*Exercise directions*:
Word for word, output every line of the material below, minus pictures.

*Information provided*:
********
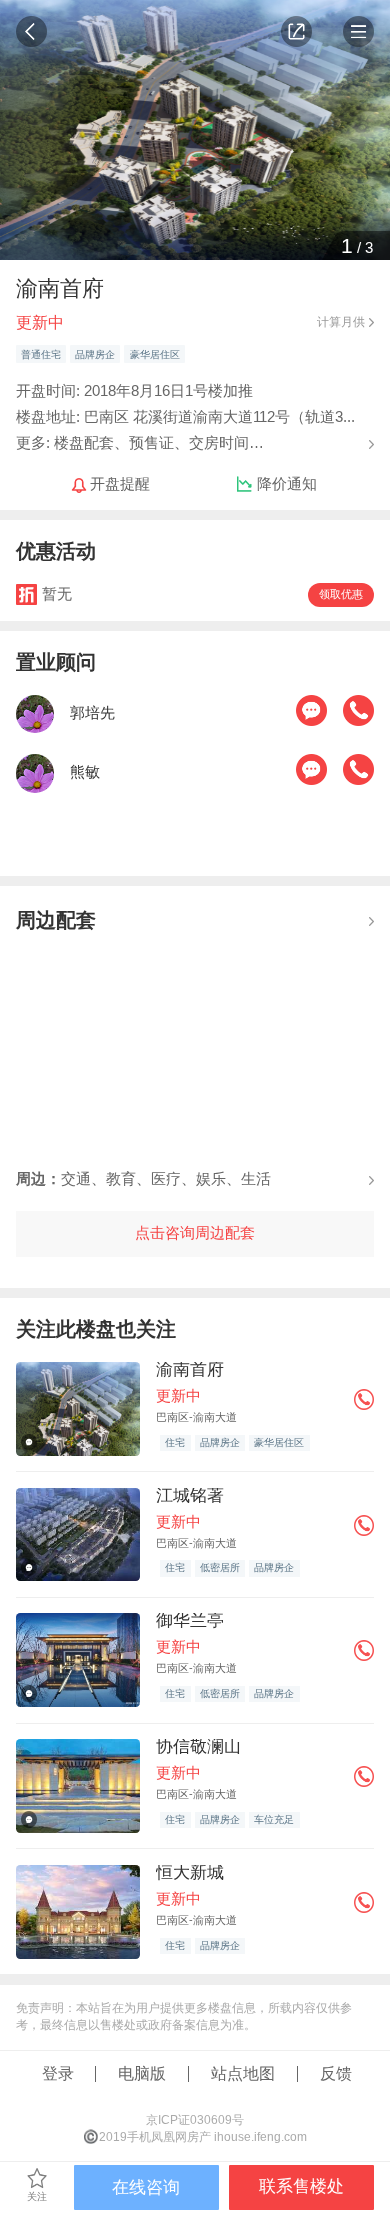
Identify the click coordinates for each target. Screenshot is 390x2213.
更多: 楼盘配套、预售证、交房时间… (140, 442)
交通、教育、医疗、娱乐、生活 (143, 1179)
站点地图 (243, 2073)
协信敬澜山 (198, 1746)
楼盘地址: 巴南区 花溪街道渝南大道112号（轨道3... (185, 417)
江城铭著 (190, 1495)
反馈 (336, 2073)
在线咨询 (146, 2187)
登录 (58, 2073)
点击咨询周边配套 (195, 1233)
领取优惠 (341, 594)
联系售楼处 (301, 2186)
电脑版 (142, 2073)
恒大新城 (190, 1872)
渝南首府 (190, 1369)
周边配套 (56, 919)
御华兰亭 (190, 1620)
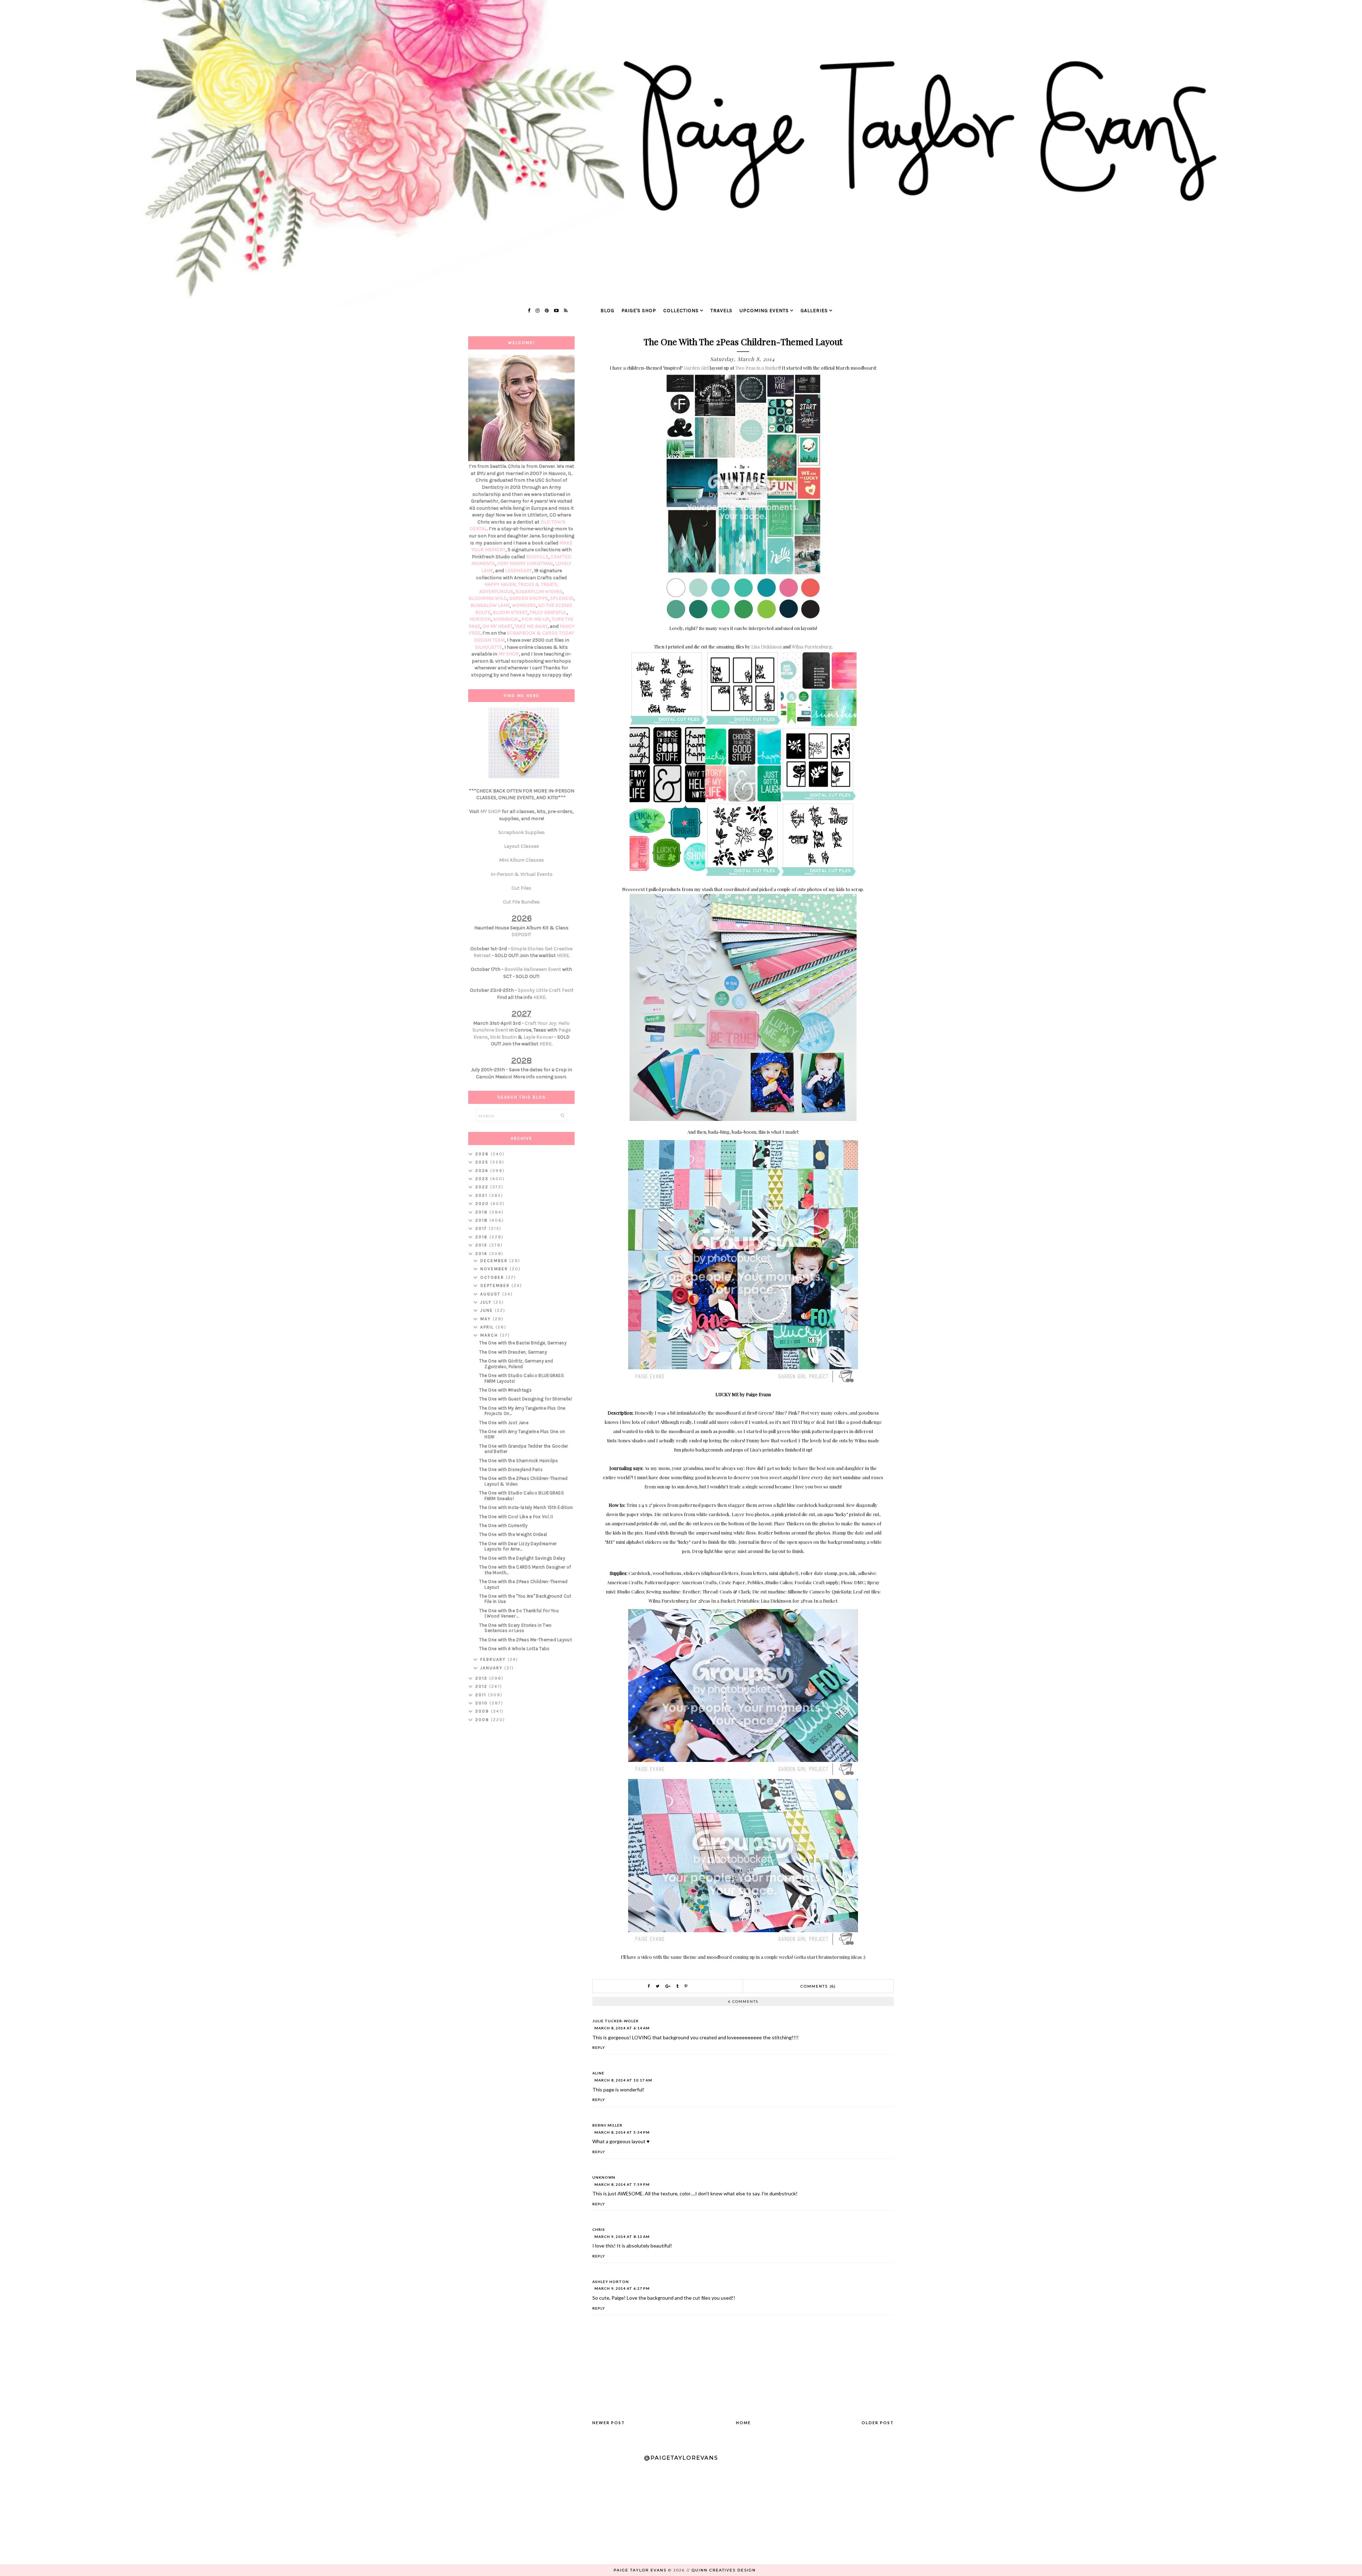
********
*Solution to this problem*:
Identify the click coordinates for each target. Screenshot is 390x2213.
更多: 楼盘配套、预售证、交房时间… (140, 442)
交通、教育、医疗、娱乐、生活 (143, 1179)
站点地图 (243, 2073)
协信敬澜山 (198, 1746)
楼盘地址: 巴南区 花溪街道渝南大道112号（轨道3... (185, 417)
江城铭著 (190, 1495)
反馈 (336, 2073)
在线咨询 (146, 2187)
登录 (58, 2073)
点击咨询周边配套 (195, 1233)
领取优惠 (341, 594)
联系售楼处 (301, 2186)
电脑版 (142, 2073)
恒大新城 (190, 1872)
渝南首府 (190, 1369)
周边配套 (56, 919)
御华兰亭 (190, 1620)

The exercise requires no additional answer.